O Brasil argumentou à Organização Mundial de Comércio (OMC) que as tarifas aplicadas pelos Estados Unidos são inconsistentes com as regras da entidade.
Governo brasileiro formaliza pedido de consultas sobre medidas tarifárias americanas que afetam produtos nacionais.
O questionamento brasileiro na OMC
O governo brasileiro formalizou um argumento perante a Organização Mundial de Comércio (OMC), declarando que as tarifas impostas pelos Estados Unidos são inconsistentes com as regras estabelecidas pela entidade. O documento, enviado em 27 de julho e divulgado em 30 de julho, aponta que as medidas americanas não cumprem as obrigações dos EUA sob o Acordo Geral de Tarifas e Comércio de 1994, que serve como base normativa para a aplicação de tarifas pelos membros da OMC.
O Brasil alega ser preterido na relação comercial com os Estados Unidos em comparação com outros países membros da OMC. A imposição de tarifas a produtos brasileiros, baseada na Seção 301, sem que tais tarifas sejam aplicadas a outros membros da organização, configura uma falha dos EUA em conceder ao Brasil as mesmas vantagens, favores, privilégios ou imunidades oferecidos a outras nações.
A representação brasileira também aborda o cenário mais amplo da disputa, mencionando as alegações dos Estados Unidos de que, por sua vez, são tratados de forma discriminatória pelo Brasil.
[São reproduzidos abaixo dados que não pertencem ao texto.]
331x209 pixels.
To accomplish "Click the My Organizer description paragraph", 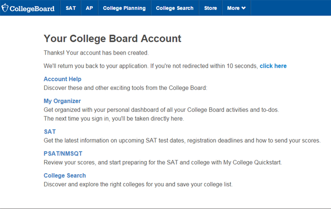I will (161, 114).
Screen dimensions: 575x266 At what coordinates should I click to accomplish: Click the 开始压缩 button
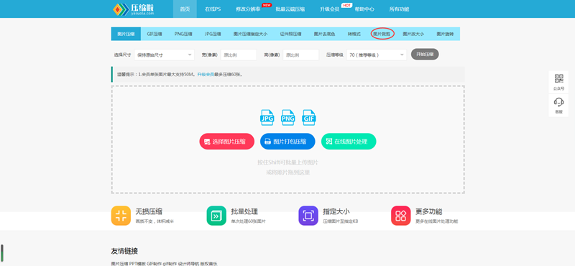[x=425, y=54]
Este contexto de acusações mútuas sublinha a complexidade da controvérsia comercial em questão.
O processo de solução de controvérsias
A apresentação dos argumentos brasileiros configura um pedido formal de consultas aos Estados Unidos, marcando a primeira etapa do sistema de solução de controvérsias da OMC. Este mecanismo é projetado para que os países busquem uma resolução negociada para o conflito.
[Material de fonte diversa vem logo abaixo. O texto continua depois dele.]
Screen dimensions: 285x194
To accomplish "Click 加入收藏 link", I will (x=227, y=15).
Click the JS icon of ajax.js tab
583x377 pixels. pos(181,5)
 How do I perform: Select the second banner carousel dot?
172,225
Durante esta fase inicial de consultas, o objetivo principal é que as partes envolvidas tentem chegar a um acordo. A expectativa é que uma solução seja encontrada antes que seja necessária a instalação de um painel de especialistas para analisar o caso e emitir uma decisão.
Segundo informações do Itamaraty, a iniciativa brasileira visa especificamente contestar a compatibilidade das medidas tarifárias adotadas pelos Estados Unidos com as normas multilaterais que regem o comércio internacional. A ação busca garantir a aderência às regras globais de comércio.
As tarifas americanas sob análise
Uma das medidas tarifárias questionadas pelo Brasil na OMC é a imposição de uma tarifa adicional de 25% sobre produtos brasileiros. Esta tarifa resultou de uma investigação específica dos Estados Unidos sobre o Brasil, que abrangeu temas como comércio digital, serviços de pagamentos eletrônicos, tarifas preferenciais, aplicação da legislação anticorrupção, proteção da propriedade intelectual, acesso ao mercado de etanol e combate ao desmatamento ilegal.